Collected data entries
------------------------------------------------------------
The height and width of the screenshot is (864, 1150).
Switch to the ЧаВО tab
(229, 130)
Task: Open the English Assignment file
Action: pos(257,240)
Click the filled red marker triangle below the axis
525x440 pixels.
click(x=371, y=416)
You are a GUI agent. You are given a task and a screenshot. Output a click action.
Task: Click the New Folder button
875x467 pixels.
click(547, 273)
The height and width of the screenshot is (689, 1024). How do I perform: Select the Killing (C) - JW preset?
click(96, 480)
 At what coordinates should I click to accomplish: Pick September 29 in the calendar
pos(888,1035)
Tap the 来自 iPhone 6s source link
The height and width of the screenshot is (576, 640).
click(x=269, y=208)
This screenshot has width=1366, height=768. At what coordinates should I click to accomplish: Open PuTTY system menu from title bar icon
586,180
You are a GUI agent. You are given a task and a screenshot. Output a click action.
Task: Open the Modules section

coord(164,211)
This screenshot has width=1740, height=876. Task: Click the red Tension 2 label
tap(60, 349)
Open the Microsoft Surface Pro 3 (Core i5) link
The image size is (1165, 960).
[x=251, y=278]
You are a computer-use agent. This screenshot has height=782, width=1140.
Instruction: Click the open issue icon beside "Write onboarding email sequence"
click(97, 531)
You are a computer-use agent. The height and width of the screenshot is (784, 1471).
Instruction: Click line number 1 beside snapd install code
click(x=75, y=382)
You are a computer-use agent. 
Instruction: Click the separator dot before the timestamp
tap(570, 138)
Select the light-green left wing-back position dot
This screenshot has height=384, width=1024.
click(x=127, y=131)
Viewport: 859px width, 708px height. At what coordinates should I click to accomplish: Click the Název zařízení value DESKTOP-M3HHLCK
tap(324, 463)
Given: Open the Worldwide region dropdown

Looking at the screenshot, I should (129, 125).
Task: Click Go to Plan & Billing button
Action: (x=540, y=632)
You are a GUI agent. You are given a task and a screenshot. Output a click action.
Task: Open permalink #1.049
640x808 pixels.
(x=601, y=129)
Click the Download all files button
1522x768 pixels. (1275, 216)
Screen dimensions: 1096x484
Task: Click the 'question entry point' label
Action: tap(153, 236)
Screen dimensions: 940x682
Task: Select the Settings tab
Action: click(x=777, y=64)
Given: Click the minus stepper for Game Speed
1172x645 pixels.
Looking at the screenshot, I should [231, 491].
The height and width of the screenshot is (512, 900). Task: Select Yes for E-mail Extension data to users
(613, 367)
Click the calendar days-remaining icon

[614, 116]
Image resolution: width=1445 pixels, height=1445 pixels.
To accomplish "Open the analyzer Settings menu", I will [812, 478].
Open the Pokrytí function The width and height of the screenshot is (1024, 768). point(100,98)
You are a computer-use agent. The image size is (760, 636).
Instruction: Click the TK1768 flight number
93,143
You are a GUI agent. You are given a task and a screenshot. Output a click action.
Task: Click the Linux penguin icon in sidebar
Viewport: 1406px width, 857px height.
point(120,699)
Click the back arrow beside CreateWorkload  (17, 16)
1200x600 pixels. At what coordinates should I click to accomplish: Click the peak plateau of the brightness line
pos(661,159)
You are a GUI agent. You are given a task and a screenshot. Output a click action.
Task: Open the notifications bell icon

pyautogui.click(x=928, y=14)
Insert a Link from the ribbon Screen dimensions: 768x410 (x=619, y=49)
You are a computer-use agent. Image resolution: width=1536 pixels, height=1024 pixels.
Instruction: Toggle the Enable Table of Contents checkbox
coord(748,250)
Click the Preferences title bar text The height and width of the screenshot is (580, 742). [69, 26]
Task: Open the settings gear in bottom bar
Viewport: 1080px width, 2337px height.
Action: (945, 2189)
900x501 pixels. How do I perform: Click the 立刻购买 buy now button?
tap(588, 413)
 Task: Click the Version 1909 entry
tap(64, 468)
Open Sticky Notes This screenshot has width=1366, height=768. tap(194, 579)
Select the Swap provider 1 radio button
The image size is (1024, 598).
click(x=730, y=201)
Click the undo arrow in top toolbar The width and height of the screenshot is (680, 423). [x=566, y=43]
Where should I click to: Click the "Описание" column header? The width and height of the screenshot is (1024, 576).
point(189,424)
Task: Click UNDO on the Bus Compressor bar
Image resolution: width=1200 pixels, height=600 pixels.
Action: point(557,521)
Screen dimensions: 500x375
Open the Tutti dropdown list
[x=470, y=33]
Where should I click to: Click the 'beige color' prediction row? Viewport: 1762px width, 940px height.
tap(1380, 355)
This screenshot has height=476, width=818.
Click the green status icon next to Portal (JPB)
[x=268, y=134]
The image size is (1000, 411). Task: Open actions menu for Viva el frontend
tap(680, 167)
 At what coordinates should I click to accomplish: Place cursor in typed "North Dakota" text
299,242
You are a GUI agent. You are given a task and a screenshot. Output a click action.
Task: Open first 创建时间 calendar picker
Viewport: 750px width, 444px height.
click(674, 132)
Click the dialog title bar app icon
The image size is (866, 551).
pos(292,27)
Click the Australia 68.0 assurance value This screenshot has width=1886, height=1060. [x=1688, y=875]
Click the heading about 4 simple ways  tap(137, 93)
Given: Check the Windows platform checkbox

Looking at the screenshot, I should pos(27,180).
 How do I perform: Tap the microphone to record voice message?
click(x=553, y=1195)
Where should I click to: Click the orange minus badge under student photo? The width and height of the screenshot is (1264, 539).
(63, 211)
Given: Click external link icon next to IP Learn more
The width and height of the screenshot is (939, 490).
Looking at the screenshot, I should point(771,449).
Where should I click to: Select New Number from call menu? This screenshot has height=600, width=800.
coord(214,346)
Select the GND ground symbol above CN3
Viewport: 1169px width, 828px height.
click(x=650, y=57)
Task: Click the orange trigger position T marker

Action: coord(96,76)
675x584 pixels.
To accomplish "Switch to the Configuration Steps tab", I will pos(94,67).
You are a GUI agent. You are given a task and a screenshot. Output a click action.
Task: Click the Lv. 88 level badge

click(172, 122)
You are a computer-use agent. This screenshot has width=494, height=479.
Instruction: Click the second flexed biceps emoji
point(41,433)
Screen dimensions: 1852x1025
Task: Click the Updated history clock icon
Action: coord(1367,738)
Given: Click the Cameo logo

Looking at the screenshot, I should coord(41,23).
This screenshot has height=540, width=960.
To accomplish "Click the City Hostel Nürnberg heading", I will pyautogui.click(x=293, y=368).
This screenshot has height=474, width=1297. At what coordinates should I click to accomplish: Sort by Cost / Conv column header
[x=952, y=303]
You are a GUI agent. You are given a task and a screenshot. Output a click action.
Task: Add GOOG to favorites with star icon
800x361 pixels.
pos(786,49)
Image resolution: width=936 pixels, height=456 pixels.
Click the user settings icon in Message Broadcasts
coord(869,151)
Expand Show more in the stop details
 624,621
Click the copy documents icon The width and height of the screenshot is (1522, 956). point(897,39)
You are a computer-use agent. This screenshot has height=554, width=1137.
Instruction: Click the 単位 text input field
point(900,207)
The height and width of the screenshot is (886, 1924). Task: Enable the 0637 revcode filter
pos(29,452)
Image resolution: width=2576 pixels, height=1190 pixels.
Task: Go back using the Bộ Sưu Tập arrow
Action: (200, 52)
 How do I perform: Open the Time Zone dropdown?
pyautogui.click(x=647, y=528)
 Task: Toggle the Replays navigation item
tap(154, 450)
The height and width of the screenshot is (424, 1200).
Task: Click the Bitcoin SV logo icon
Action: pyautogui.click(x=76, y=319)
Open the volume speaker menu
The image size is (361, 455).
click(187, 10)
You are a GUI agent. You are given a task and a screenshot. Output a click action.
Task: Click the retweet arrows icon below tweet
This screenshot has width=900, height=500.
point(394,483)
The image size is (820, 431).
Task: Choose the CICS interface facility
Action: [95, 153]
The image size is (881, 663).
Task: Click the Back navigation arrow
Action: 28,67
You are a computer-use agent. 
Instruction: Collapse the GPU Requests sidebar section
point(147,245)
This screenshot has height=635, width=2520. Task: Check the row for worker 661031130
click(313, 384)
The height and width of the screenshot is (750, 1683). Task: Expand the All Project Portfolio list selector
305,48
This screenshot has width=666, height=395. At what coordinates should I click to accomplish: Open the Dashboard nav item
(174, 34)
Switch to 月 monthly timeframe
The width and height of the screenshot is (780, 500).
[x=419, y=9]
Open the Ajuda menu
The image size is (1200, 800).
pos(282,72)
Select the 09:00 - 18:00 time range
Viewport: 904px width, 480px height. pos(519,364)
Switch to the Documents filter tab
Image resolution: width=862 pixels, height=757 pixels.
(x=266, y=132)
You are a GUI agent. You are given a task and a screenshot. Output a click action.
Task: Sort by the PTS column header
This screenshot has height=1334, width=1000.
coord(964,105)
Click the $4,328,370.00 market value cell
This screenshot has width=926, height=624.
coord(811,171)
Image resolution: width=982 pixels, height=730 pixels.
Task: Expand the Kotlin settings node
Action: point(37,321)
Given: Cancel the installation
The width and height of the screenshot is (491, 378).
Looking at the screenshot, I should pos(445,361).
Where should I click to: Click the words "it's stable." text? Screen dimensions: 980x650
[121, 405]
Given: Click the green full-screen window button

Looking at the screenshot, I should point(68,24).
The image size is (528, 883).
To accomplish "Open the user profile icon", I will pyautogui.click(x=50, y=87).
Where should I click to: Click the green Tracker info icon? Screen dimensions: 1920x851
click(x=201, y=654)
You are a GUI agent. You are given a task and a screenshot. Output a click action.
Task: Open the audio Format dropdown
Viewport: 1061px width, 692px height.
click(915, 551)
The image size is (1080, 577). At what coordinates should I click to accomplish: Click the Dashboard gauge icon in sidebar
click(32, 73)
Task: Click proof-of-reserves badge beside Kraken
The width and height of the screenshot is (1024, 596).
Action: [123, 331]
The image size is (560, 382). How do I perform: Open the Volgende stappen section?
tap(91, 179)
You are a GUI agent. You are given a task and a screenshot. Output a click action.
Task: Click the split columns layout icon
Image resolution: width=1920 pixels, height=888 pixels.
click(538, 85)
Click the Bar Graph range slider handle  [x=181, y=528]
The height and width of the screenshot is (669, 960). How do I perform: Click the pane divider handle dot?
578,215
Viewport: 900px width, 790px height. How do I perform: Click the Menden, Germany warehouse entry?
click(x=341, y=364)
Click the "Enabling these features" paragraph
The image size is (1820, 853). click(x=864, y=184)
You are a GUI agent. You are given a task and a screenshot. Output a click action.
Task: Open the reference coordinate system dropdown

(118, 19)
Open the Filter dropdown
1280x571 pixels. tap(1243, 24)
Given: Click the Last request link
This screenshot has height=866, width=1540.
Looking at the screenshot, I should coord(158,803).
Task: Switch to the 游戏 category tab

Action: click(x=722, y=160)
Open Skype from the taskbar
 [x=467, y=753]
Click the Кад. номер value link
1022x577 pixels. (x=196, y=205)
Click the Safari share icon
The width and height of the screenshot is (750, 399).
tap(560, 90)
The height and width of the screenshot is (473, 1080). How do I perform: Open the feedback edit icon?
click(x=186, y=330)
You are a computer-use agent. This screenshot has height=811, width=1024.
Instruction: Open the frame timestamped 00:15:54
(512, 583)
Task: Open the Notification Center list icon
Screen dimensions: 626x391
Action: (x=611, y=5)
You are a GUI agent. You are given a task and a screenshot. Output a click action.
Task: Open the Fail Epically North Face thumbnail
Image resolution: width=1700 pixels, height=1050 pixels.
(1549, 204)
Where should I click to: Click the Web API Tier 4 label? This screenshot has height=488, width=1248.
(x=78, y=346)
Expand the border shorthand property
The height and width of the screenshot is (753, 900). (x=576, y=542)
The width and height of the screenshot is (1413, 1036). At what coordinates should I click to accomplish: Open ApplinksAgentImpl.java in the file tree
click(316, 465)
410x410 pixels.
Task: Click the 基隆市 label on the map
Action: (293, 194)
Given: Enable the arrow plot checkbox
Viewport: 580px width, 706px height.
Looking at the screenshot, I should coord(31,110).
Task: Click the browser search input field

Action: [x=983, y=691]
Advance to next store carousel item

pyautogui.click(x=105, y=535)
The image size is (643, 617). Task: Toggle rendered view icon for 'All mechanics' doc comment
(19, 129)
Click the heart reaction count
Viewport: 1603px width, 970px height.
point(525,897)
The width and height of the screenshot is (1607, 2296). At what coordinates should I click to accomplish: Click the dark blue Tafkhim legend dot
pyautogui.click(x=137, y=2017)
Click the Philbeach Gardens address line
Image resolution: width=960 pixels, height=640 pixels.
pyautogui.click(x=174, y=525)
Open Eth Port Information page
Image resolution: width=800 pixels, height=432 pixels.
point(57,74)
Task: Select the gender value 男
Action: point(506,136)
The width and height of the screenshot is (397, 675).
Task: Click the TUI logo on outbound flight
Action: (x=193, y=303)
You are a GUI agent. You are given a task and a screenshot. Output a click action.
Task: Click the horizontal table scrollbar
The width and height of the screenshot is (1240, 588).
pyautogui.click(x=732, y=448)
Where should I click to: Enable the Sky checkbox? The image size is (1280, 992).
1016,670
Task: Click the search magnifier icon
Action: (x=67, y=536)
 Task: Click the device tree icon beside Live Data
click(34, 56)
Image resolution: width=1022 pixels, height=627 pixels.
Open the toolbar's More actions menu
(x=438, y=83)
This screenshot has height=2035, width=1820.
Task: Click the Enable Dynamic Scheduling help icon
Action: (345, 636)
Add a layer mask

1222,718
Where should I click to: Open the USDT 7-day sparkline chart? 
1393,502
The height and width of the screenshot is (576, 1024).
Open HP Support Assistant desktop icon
------------------------------------------------------------
Each line above where the word "computer" occurs should be copied out.

You are a computer-use agent. This screenshot has height=782, width=1140.
You are a computer-use agent. The height and width of the screenshot is (784, 1471).
You are a computer-use agent. 
You are a computer-use agent. The image size is (760, 636).
You are a computer-use agent. Image resolution: width=1536 pixels, height=1024 pixels.
You are a computer-use agent. This screenshot has width=494, height=479.
You are a computer-use agent. This screenshot has height=554, width=1137.
You are a computer-use agent. 
You are a computer-use agent. This screenshot has height=811, width=1024.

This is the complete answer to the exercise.